【読書記録:1】「樹海考」 村田らむ著 晶文社

本屋で深い緑色の美しい表紙が目を引いた。
タイトルは「樹海考」という少し物々しい感じ。

他に何冊か樹海について書いた本があったけれど、帯の“人はなぜ「樹海」に惹かれるのか”という文句に誘われて選んでしまった。帯ってやっぱすごい。
帯の文句に負けず、とても興味深く自分の知りえない世界を知れたので、読んで正解だった。

“樹海”のイメージは、御多分に洩れず“自殺の名所”であり、どこか仄暗く神秘的なイメージだった。…が、この本を読んで考えはかなり変わった。私が思っていたような湿っぽいものではなく、もっとドライで更に混沌とした場所であると感じた。

そもそも、樹海のある青木ヶ原周辺はは観光名所であり、ゴルフ場や宿泊施設なども多いらしい。全く知らなかったけど、確かに富士山は有名な観光名所だし、自然なことのように思える。でも、なかなか静岡方面で観光に行くことになっても、青木ヶ原樹海の周辺へ行こうという話にはこれまでの人生ではなかった。

著者は樹海の中で何度か死体を見つけているのだけれど、それについて書かれている箇所がどこか淡々としていて、少しユーモラスな感じで、重くなりそうな話もかなり読みやすい。人の死について書いているので、ユーモラスもへったくれもないのだが、亡くなった人を貶めるような書き方はされてなく、嫌な感じはしない。
キノコの写真を撮りに来た女性イラストレーターと一緒に樹海に入り、その時に限って死体を発見してしまうくだりなんて、最終的にはほのぼのとしたエピソードっぽくなっていた…いや、そのこと自体は大変なことなのだけど、文章が上手いのでさらっと読んでしまった。

自殺した方が残していったものの中に、食料や携帯ゲーム機や音楽プレイヤーなどがあるという。もう死のうとしている人も、最後にゲームや音楽を聴くんだと思うと少し胸が痛くなった。その残されたカセットテープを持ち帰って聞くとかすごいなぁ…でも、その気持ちも少しわかるような気がする。自分だったら、ガンダム00のOPとかTWO-MIXを聴きたいかなと思ったが、逆に生きる気力が湧いてきそう。オタクで良かった…。

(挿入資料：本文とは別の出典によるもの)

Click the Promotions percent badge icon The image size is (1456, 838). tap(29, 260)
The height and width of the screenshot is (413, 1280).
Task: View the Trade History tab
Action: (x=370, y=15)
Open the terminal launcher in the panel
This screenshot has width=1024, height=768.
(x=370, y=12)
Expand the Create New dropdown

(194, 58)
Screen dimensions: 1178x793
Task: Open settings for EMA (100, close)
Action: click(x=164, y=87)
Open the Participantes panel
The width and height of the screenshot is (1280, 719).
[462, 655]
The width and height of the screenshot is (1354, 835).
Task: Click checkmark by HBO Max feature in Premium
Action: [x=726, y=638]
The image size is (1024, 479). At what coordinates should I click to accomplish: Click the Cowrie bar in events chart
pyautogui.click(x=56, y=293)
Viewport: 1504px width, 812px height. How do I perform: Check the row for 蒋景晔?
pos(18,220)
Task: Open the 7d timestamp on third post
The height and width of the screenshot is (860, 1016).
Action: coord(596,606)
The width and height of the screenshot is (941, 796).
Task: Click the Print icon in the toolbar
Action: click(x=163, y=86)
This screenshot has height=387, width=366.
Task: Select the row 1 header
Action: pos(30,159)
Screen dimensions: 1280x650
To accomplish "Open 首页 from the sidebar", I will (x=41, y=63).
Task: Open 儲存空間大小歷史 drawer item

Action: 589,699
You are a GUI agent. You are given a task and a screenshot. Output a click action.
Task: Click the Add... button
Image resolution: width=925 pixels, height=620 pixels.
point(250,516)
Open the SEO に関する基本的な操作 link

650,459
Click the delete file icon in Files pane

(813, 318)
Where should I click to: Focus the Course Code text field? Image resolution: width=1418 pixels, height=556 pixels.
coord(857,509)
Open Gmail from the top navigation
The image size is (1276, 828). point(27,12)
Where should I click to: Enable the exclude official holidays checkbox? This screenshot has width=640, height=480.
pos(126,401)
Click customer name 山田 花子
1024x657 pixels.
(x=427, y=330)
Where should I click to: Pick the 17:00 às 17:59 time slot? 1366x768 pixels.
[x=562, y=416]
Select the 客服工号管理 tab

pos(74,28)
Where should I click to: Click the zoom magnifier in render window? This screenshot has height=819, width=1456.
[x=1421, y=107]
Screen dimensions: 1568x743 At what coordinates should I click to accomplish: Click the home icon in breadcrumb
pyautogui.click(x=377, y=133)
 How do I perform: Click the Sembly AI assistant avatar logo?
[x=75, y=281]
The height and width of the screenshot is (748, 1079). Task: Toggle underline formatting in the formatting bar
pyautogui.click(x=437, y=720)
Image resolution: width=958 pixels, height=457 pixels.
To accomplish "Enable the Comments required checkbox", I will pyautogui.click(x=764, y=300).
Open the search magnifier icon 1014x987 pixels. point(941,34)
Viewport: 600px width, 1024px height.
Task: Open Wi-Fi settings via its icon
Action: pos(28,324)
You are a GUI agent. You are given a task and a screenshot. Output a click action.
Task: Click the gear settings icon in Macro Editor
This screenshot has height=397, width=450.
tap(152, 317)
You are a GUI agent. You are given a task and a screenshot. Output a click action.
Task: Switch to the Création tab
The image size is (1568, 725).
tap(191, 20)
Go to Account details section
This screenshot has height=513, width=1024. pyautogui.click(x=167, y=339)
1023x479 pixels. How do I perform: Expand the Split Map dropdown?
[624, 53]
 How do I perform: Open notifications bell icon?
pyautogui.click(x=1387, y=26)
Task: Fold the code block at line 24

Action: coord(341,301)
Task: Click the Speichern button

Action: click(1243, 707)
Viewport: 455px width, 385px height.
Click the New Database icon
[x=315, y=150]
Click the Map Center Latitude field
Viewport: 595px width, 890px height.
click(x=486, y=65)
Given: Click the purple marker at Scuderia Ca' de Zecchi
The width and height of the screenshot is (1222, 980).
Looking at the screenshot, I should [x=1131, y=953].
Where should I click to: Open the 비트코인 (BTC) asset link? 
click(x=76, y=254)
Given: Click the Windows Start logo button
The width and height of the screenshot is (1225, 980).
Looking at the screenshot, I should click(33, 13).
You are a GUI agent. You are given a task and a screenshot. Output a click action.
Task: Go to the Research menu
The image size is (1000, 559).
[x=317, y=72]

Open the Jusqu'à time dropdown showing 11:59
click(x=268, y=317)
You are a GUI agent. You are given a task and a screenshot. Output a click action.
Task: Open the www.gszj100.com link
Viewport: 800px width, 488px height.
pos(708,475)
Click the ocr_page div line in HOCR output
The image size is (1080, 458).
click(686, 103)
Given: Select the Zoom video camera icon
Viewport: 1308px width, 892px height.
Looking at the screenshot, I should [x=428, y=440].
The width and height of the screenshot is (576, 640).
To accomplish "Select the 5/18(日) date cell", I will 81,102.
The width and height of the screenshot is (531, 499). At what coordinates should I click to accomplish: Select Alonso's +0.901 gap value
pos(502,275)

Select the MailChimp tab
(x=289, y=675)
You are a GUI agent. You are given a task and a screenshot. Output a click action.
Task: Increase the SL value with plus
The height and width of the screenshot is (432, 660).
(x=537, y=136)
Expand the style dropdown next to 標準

この本の中で衝撃的な登場人物の一人は、「死体マニアのKさん」という方。死体を見つけるために樹海散策を趣味にしている人物なのだけれど、世の中には変わった趣味の人がいることのトップクラスかもしれない。確かに普通のサラリーマンだったら、死体に遭遇することはほとんどない。合法的に見つけるには、樹海は唯一の場所なんだろうな。富士の樹海は自殺のメッカと言われているけど、死体マニアの方がいることを知ったら、そこで最期を迎える人が案外減るのでは?…って、思い詰めてる方にそんな余裕はないか。とにかくこの人に関する描写は衝撃の連続。あんまりここでは書けないけど、興味のある方は読んでみてください。私はちょっとウッ…となりました(^^;;)
よく言われることだけど、生きている人間の方がよっぽど怖い!この本読んで改めて感じた!!

その他にも、富士の樹海にある新興宗教に取材に行った時の話とか、樹海で遭難しかけた話とか、自分が体験するのは怖いけど、面白いエピソードが盛り沢山。


小説も良いけど、ノンフィクション系のルポってやっぱり面白いなぁ…と感じた一冊だった。